Aliados intensificam ofensiva pela anistia
O governador de São Paulo, Tarcísio de Freitas (Republicanos), assumiu papel ativo na defesa de Bolsonaro. Depois de declarar que concederia indulto ao ex-presidente caso chegasse ao Planalto, Tarcísio passou a articular nos bastidores. Recentemente, conversou com o presidente da Câmara, Hugo Motta (Republicanos-PB), oferecendo apoio de sua legenda para viabilizar a votação. Apesar da promessa de empenho, Motta ainda não se comprometeu.
Em São Paulo, Tarcísio também recebeu o presidente nacional do Republicanos, Marcos Pereira. O encontro foi divulgado nas redes sociais com uma mensagem direta: “no cardápio do dia: anistia”. O gesto sinalizou que o tema vem sendo tratado como prioridade dentro do partido. Assim, o movimento ganha força entre PL, Republicanos, PP e União Brasil.
Expectativa em Brasília durante o julgamento
Com a abertura do julgamento no STF, Tarcísio decidiu viajar a Brasília. A agenda oficial não foi divulgada, mas a possibilidade de uma visita a Bolsonaro é cogitada. Caso aconteça, dependerá de autorização do ministro Alexandre de Moraes, responsável por impor a prisão domiciliar.
A defesa de Bolsonaro informou que ele não estará presente na Corte. O motivo alegado envolve condições de saúde. Segundo advogados, crises de soluço que resultam em vômitos, além das restrições judiciais, impediram sua ida. A ausência reforça a percepção de que a estratégia política se sobrepõe à jurídica neste momento.
Apoio político e discursos paralelos
A senadora Damares Alves (Republicanos-DF) visitou Bolsonaro um dia antes do julgamento. Amiga próxima do ex-presidente, ela relatou que encontrou Bolsonaro tranquilo, apesar das dificuldades de saúde. Damares, que enfrenta tratamento contra câncer de mama, destacou a relação de confiança mútua.
Enquanto isso, o presidente do STF, Luís Roberto Barroso, afirmou em evento no Rio que “em breve nós vamos empurrar o extremismo para a margem da história”. Embora não participe do julgamento, sua fala provocou reação entre apoiadores de Bolsonaro, que acusam o tribunal de parcialidade. Barroso, por sua vez, declarou que considera natural a tensão em torno do processo, afirmando que “o anormal seria se não houvesse tensão”.
O que esperar nos próximos dias
A expectativa é de que o julgamento seja acompanhado de intensas negociações no Congresso. A proposta de anistia pode ganhar corpo em partidos estratégicos, mas dependerá de costuras políticas delicadas. Do outro lado, a base governista aposta na rejeição do projeto para evitar uma anulação simbólica das investigações.
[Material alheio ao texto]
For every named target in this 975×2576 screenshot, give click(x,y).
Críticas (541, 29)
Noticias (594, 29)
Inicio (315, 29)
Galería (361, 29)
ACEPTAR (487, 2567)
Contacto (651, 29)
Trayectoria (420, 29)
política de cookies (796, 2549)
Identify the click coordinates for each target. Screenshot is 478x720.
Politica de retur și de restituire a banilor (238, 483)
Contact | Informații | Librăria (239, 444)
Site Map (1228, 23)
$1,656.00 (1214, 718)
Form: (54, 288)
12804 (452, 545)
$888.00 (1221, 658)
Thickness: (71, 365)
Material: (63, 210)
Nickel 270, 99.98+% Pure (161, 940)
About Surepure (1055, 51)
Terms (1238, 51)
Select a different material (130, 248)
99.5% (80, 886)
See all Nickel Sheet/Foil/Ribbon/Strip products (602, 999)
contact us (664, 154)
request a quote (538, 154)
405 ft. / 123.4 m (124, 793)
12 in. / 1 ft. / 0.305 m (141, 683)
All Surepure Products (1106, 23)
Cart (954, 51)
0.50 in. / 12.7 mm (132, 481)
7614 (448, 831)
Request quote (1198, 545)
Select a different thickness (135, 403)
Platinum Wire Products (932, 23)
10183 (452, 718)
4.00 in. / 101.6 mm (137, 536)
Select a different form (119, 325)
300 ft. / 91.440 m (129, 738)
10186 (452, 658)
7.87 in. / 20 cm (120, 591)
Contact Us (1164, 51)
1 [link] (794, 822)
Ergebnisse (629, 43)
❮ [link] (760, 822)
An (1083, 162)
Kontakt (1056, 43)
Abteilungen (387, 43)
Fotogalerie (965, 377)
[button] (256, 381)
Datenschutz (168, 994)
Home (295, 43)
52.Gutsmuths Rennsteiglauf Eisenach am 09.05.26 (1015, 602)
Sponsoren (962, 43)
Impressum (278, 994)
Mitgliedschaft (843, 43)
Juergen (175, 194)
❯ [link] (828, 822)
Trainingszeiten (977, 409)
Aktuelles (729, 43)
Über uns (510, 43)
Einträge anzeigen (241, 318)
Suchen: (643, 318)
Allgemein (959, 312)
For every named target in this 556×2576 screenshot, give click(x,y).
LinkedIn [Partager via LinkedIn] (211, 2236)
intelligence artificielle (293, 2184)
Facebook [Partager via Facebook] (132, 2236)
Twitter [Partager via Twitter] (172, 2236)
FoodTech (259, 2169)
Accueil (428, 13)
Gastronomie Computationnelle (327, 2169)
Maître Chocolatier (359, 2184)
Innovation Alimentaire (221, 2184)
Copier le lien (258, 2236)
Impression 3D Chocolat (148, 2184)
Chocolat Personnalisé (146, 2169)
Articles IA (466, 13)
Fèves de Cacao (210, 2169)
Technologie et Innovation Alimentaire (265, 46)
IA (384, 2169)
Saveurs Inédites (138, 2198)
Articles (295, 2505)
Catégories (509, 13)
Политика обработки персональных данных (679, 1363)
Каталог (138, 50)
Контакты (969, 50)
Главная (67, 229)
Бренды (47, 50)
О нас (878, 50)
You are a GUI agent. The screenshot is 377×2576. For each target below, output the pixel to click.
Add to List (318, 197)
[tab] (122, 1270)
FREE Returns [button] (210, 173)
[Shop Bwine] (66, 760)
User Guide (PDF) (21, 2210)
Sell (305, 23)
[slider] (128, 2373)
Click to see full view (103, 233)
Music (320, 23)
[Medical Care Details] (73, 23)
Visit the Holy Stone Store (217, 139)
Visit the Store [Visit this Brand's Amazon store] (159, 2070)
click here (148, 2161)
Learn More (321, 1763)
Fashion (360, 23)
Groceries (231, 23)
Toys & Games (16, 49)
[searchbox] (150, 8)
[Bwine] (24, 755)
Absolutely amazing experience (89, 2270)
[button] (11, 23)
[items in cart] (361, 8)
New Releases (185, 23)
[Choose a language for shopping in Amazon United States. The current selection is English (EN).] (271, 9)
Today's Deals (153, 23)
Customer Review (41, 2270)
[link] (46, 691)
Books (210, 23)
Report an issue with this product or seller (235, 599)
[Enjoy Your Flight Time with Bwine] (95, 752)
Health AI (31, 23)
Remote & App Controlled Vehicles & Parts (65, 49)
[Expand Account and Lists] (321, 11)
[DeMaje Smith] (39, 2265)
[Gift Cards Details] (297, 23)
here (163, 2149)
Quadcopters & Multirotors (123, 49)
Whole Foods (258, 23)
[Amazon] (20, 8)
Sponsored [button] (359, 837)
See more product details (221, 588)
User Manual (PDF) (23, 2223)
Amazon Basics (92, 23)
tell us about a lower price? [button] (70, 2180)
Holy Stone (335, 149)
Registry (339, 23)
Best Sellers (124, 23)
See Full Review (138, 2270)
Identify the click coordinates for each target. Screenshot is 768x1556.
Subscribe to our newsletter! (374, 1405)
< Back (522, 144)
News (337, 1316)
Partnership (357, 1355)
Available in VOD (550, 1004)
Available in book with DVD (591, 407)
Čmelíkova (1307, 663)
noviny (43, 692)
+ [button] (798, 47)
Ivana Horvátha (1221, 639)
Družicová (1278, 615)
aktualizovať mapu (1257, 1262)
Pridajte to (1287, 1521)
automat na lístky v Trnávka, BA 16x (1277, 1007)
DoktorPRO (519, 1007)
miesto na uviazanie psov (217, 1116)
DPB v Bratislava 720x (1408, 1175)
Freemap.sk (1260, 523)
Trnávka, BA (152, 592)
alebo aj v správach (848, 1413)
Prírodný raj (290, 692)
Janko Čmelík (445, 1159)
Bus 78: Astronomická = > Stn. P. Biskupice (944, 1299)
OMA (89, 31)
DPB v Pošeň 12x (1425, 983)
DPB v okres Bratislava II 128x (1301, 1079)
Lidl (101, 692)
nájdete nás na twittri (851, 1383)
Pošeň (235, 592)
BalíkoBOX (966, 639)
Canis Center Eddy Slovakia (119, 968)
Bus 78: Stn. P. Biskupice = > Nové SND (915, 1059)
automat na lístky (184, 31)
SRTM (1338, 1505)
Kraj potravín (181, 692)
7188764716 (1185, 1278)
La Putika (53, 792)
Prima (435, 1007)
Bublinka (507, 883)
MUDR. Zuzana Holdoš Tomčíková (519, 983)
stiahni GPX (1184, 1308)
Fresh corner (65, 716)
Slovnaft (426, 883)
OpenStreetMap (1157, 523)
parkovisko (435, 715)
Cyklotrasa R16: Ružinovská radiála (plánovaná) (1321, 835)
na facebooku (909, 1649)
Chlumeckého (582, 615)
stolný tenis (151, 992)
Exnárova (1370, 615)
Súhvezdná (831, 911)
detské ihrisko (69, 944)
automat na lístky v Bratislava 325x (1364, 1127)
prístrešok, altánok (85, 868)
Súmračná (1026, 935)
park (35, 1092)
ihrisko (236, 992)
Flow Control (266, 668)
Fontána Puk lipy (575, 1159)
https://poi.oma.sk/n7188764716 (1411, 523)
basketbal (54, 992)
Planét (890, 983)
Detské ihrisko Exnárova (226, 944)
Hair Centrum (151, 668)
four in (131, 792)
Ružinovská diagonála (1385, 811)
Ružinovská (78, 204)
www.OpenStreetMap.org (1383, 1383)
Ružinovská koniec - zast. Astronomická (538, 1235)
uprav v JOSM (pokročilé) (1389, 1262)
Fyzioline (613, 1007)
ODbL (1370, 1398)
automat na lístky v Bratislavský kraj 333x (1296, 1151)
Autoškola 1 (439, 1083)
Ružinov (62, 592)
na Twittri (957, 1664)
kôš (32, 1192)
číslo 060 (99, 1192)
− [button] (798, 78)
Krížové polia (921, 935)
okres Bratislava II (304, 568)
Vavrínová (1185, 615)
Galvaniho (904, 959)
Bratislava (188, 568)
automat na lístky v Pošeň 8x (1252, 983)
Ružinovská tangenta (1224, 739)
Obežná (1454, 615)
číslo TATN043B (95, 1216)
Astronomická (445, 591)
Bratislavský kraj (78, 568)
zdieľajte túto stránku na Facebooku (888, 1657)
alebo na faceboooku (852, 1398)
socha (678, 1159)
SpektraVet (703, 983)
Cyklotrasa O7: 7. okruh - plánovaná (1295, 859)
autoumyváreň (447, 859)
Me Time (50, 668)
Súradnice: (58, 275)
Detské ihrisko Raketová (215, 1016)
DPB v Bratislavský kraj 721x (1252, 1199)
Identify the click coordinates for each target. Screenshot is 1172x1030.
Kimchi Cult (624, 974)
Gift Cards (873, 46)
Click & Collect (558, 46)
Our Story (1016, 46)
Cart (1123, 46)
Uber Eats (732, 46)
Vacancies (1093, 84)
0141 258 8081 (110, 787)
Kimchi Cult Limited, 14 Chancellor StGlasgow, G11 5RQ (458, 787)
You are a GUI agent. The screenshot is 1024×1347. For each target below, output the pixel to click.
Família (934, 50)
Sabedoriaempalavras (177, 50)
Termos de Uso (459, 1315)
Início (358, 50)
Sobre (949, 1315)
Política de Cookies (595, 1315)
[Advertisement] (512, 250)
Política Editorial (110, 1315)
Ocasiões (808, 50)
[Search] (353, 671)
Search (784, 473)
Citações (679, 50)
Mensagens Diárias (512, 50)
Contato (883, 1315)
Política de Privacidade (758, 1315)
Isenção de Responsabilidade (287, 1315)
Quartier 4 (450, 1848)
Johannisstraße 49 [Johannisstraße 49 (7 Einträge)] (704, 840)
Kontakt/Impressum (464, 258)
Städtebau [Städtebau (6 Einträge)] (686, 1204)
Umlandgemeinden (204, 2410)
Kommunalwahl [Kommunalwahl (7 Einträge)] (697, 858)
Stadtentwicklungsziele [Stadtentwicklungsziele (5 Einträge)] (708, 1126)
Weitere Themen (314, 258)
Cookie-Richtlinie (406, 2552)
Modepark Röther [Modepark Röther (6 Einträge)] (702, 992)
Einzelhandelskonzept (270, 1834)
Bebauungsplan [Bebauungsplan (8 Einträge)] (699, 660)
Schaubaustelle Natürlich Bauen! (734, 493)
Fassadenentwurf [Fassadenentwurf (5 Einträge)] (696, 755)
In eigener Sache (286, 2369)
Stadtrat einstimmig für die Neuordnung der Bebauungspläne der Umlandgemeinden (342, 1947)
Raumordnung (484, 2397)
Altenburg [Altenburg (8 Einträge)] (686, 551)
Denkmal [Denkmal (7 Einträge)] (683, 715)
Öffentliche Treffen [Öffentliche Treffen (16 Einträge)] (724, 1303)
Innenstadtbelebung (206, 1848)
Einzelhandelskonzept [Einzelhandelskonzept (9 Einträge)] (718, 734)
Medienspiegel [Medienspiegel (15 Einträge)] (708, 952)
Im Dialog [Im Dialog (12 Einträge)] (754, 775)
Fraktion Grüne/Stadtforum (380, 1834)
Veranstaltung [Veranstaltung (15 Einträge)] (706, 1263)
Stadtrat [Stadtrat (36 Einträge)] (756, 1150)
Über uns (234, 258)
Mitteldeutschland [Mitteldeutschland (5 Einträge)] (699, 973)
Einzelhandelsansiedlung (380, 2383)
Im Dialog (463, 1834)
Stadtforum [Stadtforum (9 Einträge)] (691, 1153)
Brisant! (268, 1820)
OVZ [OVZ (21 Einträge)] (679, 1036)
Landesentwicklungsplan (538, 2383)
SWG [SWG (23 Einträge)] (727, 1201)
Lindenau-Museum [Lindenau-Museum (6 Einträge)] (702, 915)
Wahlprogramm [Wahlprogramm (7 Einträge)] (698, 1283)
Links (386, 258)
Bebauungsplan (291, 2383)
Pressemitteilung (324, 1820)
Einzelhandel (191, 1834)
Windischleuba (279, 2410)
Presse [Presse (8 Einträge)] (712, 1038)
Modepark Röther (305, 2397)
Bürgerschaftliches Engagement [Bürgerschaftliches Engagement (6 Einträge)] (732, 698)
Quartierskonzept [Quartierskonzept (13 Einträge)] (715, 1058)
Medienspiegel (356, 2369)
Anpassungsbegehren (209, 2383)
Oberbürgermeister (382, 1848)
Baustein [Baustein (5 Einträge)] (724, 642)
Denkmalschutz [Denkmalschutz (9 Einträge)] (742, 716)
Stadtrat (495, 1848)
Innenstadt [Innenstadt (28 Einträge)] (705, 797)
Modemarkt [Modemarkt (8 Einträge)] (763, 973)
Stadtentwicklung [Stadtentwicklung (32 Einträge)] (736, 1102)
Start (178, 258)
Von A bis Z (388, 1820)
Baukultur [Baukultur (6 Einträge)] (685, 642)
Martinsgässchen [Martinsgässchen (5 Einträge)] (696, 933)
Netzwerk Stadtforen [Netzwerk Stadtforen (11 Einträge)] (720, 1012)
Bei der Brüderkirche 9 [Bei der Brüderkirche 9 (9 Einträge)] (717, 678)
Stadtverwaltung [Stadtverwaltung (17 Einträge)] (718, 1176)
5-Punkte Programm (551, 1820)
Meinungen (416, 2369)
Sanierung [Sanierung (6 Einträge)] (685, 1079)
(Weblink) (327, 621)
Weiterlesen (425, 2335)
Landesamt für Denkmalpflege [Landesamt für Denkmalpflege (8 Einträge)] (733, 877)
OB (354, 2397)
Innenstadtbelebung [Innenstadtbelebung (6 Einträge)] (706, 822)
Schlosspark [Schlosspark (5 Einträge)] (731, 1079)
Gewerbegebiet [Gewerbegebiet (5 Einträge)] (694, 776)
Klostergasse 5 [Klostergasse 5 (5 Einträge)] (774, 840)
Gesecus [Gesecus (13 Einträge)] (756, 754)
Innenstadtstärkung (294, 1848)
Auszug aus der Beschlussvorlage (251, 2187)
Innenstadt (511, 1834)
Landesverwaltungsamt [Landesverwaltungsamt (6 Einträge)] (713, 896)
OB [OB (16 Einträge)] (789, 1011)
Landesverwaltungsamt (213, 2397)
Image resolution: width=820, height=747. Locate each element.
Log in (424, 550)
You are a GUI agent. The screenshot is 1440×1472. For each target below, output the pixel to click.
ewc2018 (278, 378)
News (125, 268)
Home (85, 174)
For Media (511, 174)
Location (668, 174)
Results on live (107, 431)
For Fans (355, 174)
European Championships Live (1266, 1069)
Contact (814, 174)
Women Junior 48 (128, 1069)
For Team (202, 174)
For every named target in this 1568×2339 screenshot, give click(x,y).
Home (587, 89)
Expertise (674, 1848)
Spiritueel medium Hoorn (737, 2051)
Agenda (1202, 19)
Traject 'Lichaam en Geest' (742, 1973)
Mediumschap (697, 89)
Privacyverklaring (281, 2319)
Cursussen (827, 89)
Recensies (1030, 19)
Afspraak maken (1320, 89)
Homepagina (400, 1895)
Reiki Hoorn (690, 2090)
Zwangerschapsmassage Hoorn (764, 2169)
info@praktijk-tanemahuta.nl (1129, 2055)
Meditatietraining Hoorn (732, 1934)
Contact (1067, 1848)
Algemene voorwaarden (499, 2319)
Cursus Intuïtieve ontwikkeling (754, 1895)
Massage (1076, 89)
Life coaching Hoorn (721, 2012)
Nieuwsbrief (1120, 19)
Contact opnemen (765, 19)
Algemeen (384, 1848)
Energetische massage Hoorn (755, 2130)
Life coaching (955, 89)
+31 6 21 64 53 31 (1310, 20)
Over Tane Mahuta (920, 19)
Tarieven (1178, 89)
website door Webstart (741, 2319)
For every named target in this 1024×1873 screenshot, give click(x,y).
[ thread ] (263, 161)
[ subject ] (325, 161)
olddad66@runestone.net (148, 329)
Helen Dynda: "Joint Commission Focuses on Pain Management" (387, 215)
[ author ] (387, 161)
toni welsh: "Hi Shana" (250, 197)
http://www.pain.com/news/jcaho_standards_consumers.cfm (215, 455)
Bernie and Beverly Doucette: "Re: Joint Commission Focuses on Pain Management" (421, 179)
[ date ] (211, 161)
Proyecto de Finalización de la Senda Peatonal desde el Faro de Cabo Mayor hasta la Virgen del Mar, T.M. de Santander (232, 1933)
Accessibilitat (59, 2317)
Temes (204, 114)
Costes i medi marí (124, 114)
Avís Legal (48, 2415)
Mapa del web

O resultado do julgamento marcará não apenas o futuro de Bolsonaro, mas também os rumos da política nacional. A definição sobre a anistia, caso avance, será decisiva para medir a força da oposição no Legislativo e a capacidade do governo de manter coesão em torno do tema.
O julgamento de Jair Bolsonaro se transformou em um palco político de grandes disputas. A pressão pela anistia ampla expõe o peso da articulação entre aliados e a resistência no Congresso. Independentemente do desfecho, o processo redefine forças no cenário nacional.